Collected data:
--- START ---

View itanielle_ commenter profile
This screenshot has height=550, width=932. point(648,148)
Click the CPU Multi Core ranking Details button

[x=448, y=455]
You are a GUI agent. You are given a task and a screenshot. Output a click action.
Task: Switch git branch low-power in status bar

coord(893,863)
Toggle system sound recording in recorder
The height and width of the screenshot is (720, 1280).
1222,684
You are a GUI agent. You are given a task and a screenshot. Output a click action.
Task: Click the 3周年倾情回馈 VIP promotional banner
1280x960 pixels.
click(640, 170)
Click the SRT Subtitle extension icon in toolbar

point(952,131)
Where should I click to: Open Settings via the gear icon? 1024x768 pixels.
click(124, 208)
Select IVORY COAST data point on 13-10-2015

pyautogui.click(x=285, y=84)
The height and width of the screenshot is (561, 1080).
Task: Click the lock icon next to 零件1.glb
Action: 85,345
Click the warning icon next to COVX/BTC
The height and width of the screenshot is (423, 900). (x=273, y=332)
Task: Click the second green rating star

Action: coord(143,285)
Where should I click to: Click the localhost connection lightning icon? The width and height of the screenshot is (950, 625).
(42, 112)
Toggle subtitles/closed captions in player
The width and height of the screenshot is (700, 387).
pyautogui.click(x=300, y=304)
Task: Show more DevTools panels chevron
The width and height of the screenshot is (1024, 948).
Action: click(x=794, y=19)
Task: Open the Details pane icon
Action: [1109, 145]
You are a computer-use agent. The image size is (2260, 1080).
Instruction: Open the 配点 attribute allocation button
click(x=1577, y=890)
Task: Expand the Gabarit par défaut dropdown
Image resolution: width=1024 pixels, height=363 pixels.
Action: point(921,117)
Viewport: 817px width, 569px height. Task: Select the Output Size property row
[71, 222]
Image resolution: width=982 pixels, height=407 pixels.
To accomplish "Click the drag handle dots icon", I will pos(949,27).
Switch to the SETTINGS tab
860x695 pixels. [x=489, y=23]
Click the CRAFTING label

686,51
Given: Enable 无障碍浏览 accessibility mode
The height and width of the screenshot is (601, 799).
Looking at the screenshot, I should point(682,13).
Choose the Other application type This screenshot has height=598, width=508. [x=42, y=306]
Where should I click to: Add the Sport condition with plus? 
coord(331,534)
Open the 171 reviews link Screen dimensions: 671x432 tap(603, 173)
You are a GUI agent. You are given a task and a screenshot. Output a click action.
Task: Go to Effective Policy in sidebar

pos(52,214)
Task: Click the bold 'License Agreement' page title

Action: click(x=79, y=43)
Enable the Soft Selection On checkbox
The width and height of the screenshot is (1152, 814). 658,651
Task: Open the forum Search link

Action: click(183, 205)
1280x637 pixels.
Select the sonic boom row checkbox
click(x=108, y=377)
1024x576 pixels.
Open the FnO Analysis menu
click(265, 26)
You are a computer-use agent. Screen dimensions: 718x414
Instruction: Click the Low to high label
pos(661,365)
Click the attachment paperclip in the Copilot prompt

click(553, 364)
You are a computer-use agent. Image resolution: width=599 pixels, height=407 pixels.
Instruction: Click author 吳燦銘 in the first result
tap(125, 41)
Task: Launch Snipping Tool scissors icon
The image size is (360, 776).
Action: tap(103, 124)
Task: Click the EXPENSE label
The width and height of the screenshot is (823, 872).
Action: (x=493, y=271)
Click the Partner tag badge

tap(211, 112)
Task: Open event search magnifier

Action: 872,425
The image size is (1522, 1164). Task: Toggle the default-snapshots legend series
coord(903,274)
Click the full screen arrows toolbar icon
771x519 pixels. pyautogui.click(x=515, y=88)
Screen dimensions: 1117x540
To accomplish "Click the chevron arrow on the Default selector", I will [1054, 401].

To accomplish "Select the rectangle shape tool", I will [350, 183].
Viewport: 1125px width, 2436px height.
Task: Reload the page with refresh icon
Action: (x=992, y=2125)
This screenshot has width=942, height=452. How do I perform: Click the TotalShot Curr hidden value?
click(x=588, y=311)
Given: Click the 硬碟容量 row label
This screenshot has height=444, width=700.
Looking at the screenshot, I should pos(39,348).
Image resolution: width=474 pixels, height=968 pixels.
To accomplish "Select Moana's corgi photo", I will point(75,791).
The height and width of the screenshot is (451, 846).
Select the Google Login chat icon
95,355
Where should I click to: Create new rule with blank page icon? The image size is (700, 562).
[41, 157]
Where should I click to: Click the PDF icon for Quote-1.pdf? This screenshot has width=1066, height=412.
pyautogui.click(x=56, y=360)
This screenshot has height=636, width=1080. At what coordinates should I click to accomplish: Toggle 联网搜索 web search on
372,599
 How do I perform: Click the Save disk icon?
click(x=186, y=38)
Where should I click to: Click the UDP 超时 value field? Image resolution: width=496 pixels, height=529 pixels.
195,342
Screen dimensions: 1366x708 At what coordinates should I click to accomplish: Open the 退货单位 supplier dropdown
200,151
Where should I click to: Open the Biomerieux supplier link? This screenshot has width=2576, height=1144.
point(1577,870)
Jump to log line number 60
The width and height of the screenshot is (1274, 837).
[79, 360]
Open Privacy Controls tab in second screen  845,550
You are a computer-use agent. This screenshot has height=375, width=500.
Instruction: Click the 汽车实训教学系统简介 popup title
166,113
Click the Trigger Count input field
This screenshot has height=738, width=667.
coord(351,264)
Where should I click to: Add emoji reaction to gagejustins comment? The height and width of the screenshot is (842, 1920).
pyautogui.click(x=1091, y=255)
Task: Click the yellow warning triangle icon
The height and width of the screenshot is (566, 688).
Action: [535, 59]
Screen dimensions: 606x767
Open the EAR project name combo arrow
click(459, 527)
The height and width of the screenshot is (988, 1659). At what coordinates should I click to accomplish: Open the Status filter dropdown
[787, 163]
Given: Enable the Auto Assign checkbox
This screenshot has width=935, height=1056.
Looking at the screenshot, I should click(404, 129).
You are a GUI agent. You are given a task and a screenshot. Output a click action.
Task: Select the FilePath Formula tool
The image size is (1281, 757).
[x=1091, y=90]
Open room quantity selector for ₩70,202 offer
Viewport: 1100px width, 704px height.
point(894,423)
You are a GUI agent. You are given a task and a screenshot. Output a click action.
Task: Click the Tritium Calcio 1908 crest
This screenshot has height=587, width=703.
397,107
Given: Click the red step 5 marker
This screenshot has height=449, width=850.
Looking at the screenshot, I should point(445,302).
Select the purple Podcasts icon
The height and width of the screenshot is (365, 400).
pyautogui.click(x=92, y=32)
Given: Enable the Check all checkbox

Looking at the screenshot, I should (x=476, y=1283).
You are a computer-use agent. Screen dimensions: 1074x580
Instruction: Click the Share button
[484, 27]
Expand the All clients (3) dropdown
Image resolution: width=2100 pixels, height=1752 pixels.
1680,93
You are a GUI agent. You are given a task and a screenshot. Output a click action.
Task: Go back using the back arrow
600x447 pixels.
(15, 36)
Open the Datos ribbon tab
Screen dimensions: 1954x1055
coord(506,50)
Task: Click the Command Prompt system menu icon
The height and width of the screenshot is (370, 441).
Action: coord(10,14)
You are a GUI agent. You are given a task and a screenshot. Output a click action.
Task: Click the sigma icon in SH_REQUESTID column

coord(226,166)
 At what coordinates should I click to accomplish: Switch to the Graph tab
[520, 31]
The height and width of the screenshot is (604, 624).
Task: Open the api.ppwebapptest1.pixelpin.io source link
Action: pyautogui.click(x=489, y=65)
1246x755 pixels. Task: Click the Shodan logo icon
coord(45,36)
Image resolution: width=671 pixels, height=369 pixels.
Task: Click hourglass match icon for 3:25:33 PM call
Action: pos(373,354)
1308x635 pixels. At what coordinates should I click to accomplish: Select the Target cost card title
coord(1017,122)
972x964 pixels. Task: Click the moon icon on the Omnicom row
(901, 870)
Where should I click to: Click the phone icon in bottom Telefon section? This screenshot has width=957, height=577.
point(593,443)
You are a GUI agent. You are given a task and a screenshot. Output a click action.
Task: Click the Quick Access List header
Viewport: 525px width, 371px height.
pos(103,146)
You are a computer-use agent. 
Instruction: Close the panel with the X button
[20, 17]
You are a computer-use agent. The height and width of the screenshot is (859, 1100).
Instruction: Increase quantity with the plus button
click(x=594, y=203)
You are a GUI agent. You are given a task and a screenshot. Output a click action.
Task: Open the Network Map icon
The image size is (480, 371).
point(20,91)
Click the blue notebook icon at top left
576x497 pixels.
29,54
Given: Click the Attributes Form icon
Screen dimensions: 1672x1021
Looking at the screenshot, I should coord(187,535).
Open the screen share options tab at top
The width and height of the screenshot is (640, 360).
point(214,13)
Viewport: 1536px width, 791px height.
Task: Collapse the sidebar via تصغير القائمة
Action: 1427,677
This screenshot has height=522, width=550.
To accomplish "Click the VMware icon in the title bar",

--- END ---

Look through the data and show every line containing "chevron".

### Response to this exercise:
Task: Show more DevTools panels chevron
To accomplish "Click the chevron arrow on the Default selector", I will [1054, 401].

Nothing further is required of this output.